> [Provided data]
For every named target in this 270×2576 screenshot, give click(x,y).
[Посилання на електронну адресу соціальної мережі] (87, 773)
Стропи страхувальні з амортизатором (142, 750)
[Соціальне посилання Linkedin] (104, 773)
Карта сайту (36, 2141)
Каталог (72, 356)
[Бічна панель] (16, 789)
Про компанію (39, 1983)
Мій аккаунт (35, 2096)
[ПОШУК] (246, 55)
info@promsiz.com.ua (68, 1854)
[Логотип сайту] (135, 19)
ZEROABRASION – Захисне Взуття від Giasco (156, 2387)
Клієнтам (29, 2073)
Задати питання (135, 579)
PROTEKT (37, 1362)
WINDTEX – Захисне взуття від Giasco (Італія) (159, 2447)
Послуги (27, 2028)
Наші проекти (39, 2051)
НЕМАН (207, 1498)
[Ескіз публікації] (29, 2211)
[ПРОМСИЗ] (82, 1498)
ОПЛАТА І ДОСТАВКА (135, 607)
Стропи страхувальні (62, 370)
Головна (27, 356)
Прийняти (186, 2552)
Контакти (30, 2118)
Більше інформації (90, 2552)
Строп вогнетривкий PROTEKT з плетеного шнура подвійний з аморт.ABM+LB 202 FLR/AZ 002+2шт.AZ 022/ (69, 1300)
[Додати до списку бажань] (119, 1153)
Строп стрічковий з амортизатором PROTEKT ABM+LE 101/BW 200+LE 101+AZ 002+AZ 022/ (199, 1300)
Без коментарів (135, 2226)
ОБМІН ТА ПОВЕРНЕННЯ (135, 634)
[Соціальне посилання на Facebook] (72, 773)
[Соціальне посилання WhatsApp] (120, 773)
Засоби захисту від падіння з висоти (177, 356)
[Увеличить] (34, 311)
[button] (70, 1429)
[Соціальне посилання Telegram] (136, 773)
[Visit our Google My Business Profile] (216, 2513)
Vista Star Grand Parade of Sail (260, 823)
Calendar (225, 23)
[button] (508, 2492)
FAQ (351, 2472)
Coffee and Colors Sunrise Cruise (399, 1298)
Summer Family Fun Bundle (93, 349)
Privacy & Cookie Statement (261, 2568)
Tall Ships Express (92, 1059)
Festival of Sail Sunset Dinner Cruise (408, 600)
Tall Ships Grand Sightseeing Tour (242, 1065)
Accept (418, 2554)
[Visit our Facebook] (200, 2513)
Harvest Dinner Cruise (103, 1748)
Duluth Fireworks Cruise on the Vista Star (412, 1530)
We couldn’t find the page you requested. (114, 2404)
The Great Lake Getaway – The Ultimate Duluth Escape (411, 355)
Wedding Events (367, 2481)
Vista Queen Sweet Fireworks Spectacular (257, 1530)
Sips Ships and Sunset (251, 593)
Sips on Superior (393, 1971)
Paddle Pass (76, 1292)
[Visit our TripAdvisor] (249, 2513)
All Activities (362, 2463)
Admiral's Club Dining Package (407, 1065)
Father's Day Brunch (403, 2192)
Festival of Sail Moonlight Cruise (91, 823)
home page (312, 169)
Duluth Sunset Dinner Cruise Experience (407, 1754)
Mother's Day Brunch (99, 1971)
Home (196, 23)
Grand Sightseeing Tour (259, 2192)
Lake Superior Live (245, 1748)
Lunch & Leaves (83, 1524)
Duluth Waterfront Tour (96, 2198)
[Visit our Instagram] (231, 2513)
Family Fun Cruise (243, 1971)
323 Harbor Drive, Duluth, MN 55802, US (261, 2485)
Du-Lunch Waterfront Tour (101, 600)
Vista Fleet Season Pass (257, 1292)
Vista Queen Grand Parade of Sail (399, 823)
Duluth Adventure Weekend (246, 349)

> [Work instruction] Go through the material and copy each line in which the word "page" occurs.

> [Result]
We couldn’t find the page you requested. (114, 2404)
home page (312, 169)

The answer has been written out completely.